On Albania, I would have liked to see more progress. Last year, we identified 12 key priorities that need to be addressed before the accession process can reach the next stage. However, progress has been hampered by the continuation of the political stalemate and parliamentary boycott. This despite all our efforts to support progress.
More recently, some positive signals suggest that the political parties want to restart dialogue. This is urgently needed to re-establish and maintain a level of cooperation which would allow for progress on the EU integration path.
In Bosnia and Herzegovina, political and institutional deadlock has continued. This has prevented work on the reform agenda including those needed to bring the country closer to the EU. A state-level government is urgently needed to drive forward the reform process and so is constitutional reform. To advance towards the EU, the country needs to amend its constitution in line with the European Court of Human Rights ruling to eliminate ethnic discrimination regarding representation in institutions and adopt a state aid law at the federal level.
The March 2011 Council Conclusions, show the European Union's commitment to Bosnia and Herzegovina's European perspective.
The appointment of the new double-hatted Head of Delegation and European Union Special Representative is one sign of this commitment. The Structured Dialogue on Judiciary is another demonstration of our desire to support the reform agenda. This seems finally to be bearing fruit.
In Kosovo, lengthy electoral processes meant progress achieved with the reform agenda was limited. However, the new institutions are committed to Kosovo's European perspective. They have produced some initial reforms. Organised crime and corruption remain major challenges. Kosovo needs to strengthen public administration. Judicial reform is pressing. The Commission proposes to launch a structured dialogue with Kosovo on the rule of law to address these challenges.
While the integration of Kosovo Serbs has improved in the South, tensions in northern Kosovo have increased. It is of utmost importance that Kosovo launches a comprehensive agenda for the north.
We will continue supporting Kosovo's efforts to reach key objectives such as a trade agreement and participation in Community programmes. On visas, a dialogue will be launched towards the end of this year. We will also review our 2009 Communication to ensure that Kosovo can further benefit from the EU accession process.
To conclude, Enlargement is a strong policy, a credible policy, a policy with the transformative power to change countries to the benefit of their populations and to the benefit of the European Union as a whole.
Naturally, I have spoken about progress over the past year.
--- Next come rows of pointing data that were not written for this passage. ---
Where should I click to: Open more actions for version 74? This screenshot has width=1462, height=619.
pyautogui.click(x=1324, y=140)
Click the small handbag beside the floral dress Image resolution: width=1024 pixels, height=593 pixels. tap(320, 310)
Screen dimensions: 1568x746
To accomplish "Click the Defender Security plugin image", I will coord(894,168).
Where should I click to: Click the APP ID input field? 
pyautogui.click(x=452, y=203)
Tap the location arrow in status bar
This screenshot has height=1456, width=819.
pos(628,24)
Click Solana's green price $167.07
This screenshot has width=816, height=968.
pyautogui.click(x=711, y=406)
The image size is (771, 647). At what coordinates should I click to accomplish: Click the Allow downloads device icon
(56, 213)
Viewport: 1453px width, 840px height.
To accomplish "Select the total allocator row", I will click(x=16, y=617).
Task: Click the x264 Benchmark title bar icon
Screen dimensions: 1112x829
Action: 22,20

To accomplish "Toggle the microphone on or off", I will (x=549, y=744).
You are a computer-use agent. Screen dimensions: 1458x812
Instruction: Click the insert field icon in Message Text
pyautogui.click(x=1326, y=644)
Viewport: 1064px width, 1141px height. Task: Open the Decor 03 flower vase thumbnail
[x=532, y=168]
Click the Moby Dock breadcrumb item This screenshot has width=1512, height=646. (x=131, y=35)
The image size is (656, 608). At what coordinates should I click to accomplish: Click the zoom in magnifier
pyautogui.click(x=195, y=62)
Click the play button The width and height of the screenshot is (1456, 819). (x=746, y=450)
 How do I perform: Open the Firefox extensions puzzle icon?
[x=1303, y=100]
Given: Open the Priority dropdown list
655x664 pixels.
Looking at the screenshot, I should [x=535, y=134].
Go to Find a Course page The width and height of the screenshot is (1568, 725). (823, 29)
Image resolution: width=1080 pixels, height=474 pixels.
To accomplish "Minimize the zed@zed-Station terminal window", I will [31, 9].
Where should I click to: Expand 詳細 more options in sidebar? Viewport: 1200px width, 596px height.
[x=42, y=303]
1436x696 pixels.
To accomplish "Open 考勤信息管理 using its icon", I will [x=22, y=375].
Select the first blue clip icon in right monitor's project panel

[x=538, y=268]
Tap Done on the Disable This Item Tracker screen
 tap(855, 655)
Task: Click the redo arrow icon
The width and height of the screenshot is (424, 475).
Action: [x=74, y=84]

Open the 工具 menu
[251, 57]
I would like to take the opportunity here today to thank you for your co-operation and support. Without it I doubt that we would have seen the achievements which I have set out today.
Looking at the work we have set ourselves for next year, that co-operation and support will be required more than ever if we are to ensure further progress in the year to come and the transformation of the countries and the lives of the people.
I look forward to your questions and comments.